▶ _Work to complete_: An exact transcription is needed of the lines below from the one with "You are a computer-use" through the one with "Given: Open the Noter tab", with no other lines and no pictures.

Working data section start

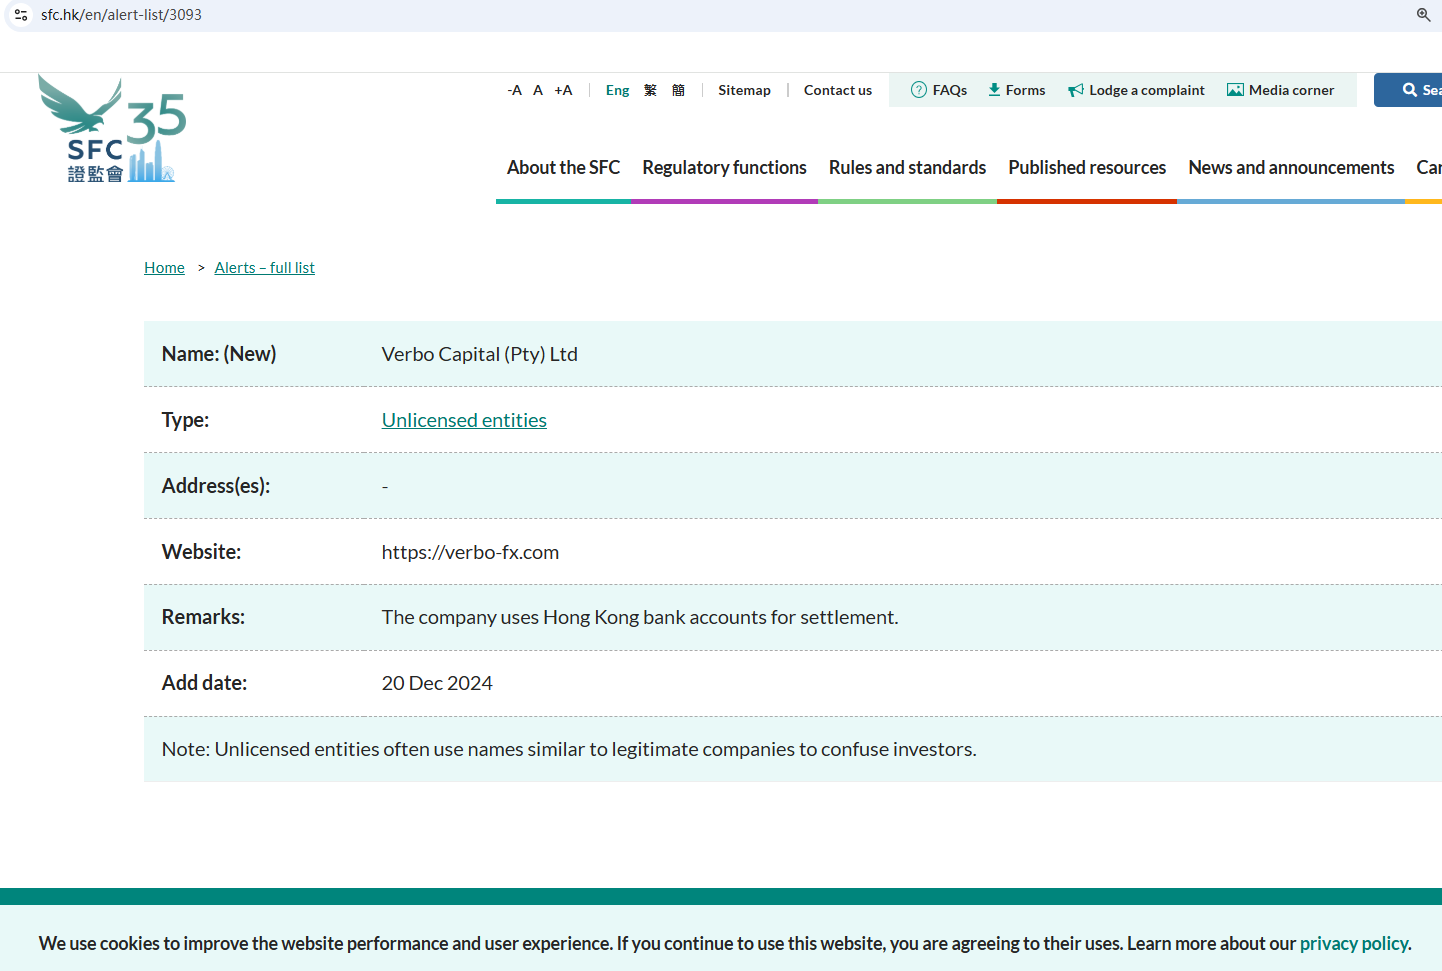
Task: Decrease font size with -A
Action: point(515,90)
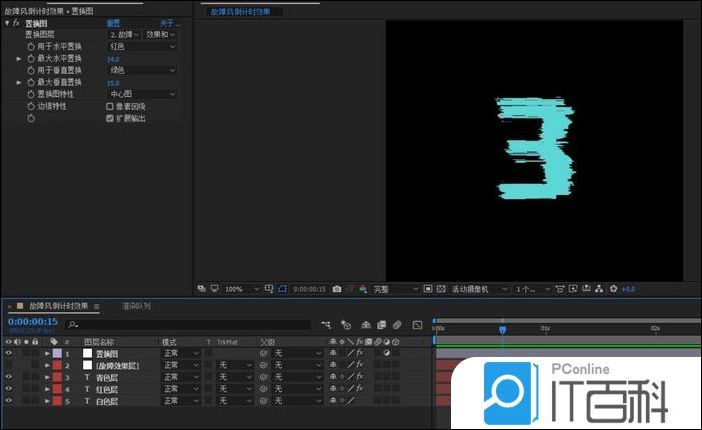Click the label color of 青色层 layer

pyautogui.click(x=56, y=377)
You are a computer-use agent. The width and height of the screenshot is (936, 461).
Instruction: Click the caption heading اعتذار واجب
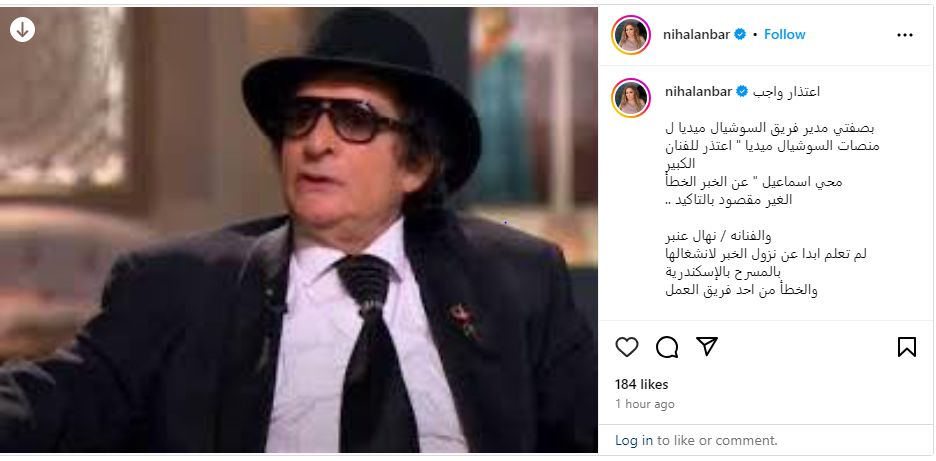[786, 91]
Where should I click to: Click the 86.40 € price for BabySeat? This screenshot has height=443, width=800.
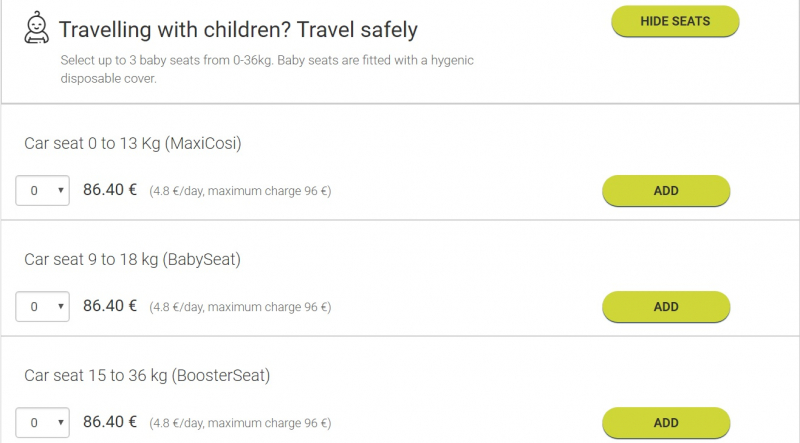point(110,306)
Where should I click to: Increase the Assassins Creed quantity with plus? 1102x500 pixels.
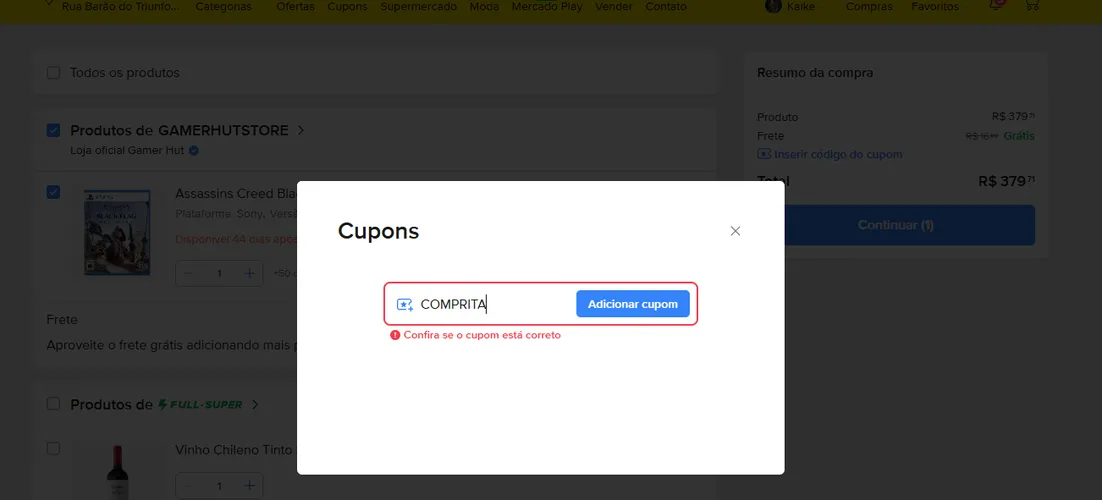pos(249,274)
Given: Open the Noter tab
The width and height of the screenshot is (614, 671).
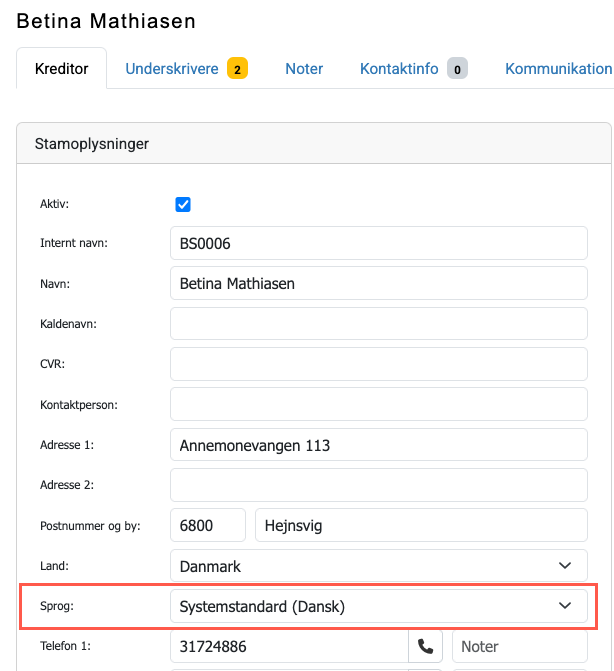Looking at the screenshot, I should point(304,68).
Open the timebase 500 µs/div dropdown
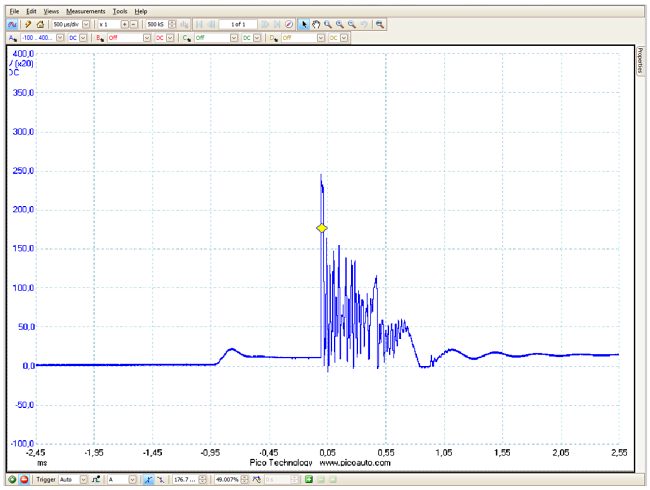The height and width of the screenshot is (490, 650). (x=84, y=23)
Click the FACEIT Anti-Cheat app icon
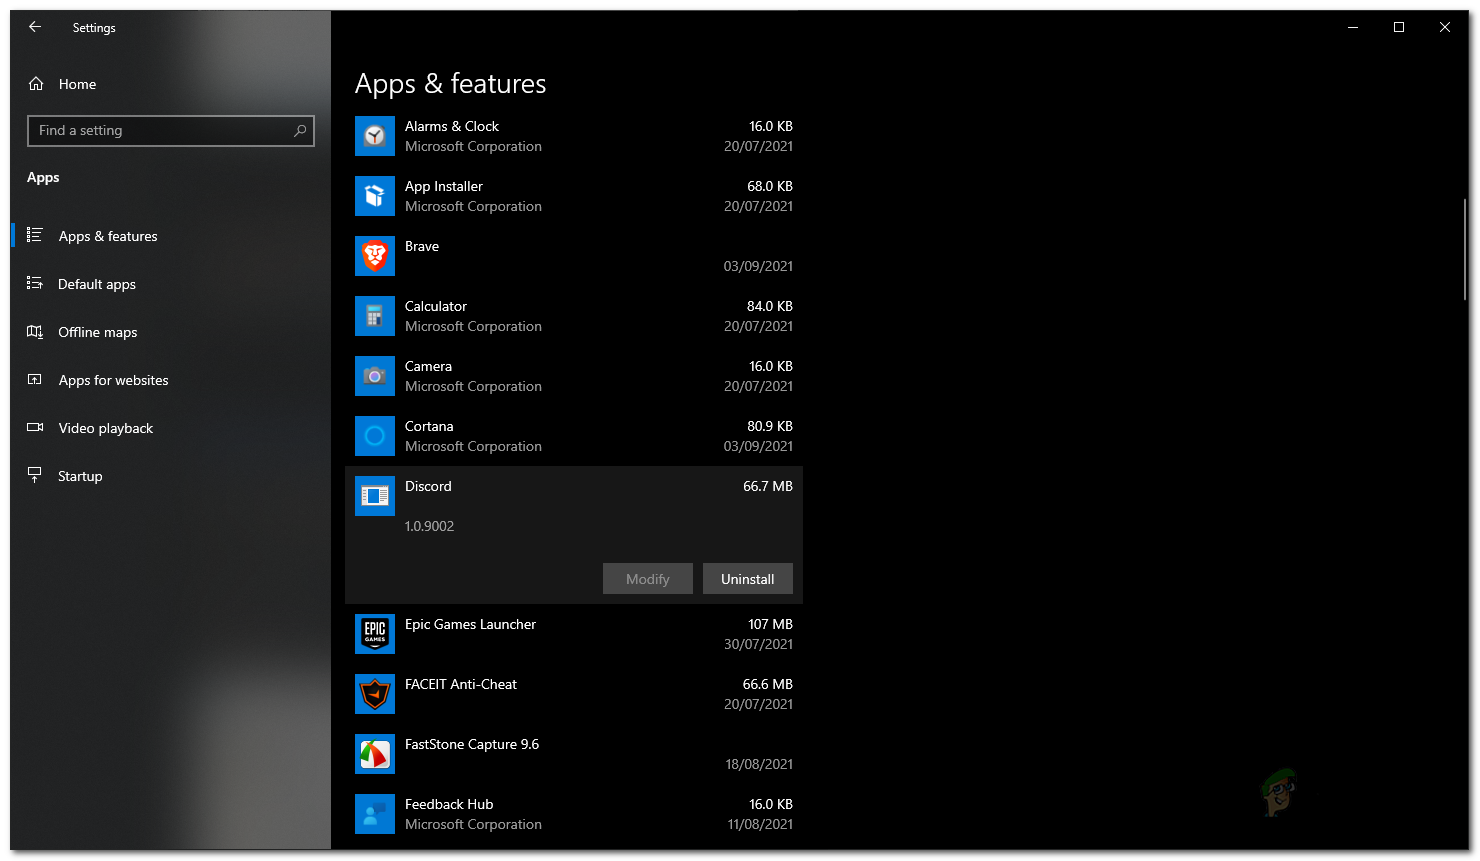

Working data section end

▶ _Exercise output_:
You are a computer-use agent. The width and height of the screenshot is (936, 461).
Instruction: Click the caption heading اعتذار واجب
[786, 91]
Where should I click to: Click the 86.40 € price for BabySeat? This screenshot has height=443, width=800.
point(110,306)
Where should I click to: Increase the Assassins Creed quantity with plus? 1102x500 pixels.
pos(249,274)
Given: Open the Noter tab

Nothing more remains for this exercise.